The Australian International Video Festival, 1991 - Digital Imaging Installation
Untitled (1991) - Robyn Stacey
Ivan Dougherty Gallery, 16-30 Nov
Stacey's most recent work of digital photography, commissioned for the 6th AIVF, is part of a series dealing with technology, nature and the body. It takes as its point of departure Robert D. Romanyshyn's Technology as Symptom and Dream where the technological world is treated as a work of reason, but of reason which reaches deeply into dream. In dreams we are addressed by the underside of events and things, by the unspoken in what has been said, by connections and allusions which may otherwise be unnoticed. Dreams shadow waking life and what we, individually and culturally, cannot bear in conscious life we dream. To attend to this cultural dream is to attend to the shadows and silences of technology.
Romanyshyn focuses on technology as a cultural-historical dream which, since the 15th century, has radically transformed our self-understanding of the material world and the human body. Technology is deeply rooted in a special kind of vision, linear perspective vision, which developed the modern sense of the self as detached spectator, the world as a measured spectacle, and the body as an observed specimen.
"...the computer can seamlessly synthesize old and new technologies and so for my purposes it is the perfect tool; it mirrors the invisible technology of the late twentieth century like the fax, modem, microwave datalink, and so on..."
Robyn Stacey is a Sydney based photomedia artist who has been working in colour photography since 1980. More recently, Stacey has extended her work with photomontage by using the powerful Quantel graphic paintbox computer to manipulate and digitise series of images originally shot on video.

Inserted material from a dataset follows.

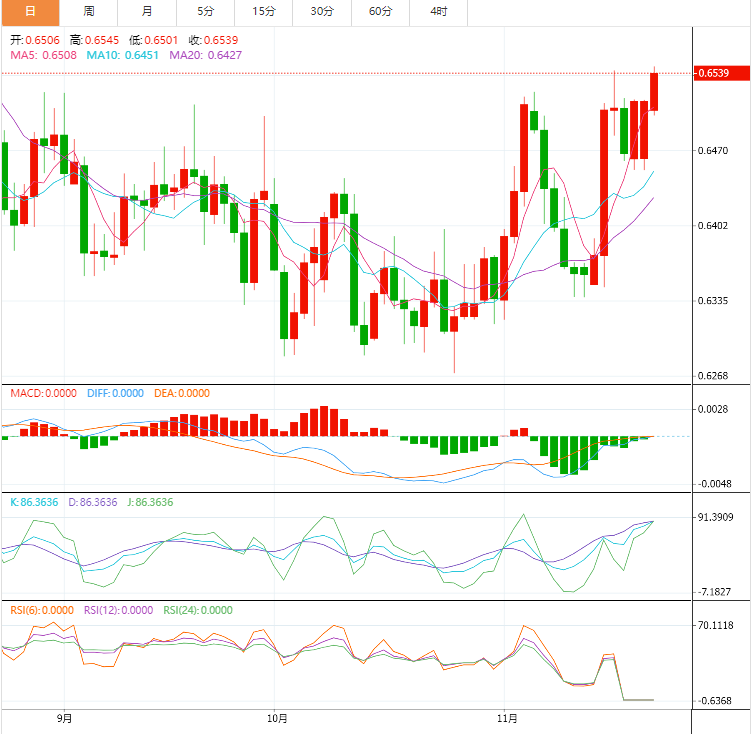Switch to the 5分 chart tab
Image resolution: width=752 pixels, height=734 pixels.
tap(205, 12)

Stacey's early work stresses the fabricated and theatrical aspects of the medium, often taking on the 'look' of classic Hollywood 'B'-grade film stills. Her work concerns itself with the familiarity and elusiveness of the mass media. The 1987 series Kiss Kiss / bang bang drew its inspiration from “palpitation literature", or pulp fiction. In Red Line 7000 (1988-1989), the central characters are surrounded by the dangers and implied violence of the nocturnal street scenes. The drama is heightened by the use of superimposition, the density of the images and their luxurious 'technicolour' quality. In All the Sounds of Fear (1990) the theme of the city is explored through layers of images rather than single story line.
Stacey conveys the experience of fragmentation and dislocation of the city by the use of deteriorated video images and filmic techniques such as simultaneous points of view and layering of images.
Stacey's work has been both published and exhibited widely including: The Art Gallery of New South Wales and The National Gallery of New Zealand (with Jacky Redgate), 1990/91; Admagic Billboard Project, 1990; Internationale Foto-Triennale, Esslingen, Germany, 1989; and The Sydney Biennale 1986.
Her work is included in several collections, for example The Australian National Gallery, the Art Gallery of New South Wales, and the Polaroid International Collection, Boston, USA.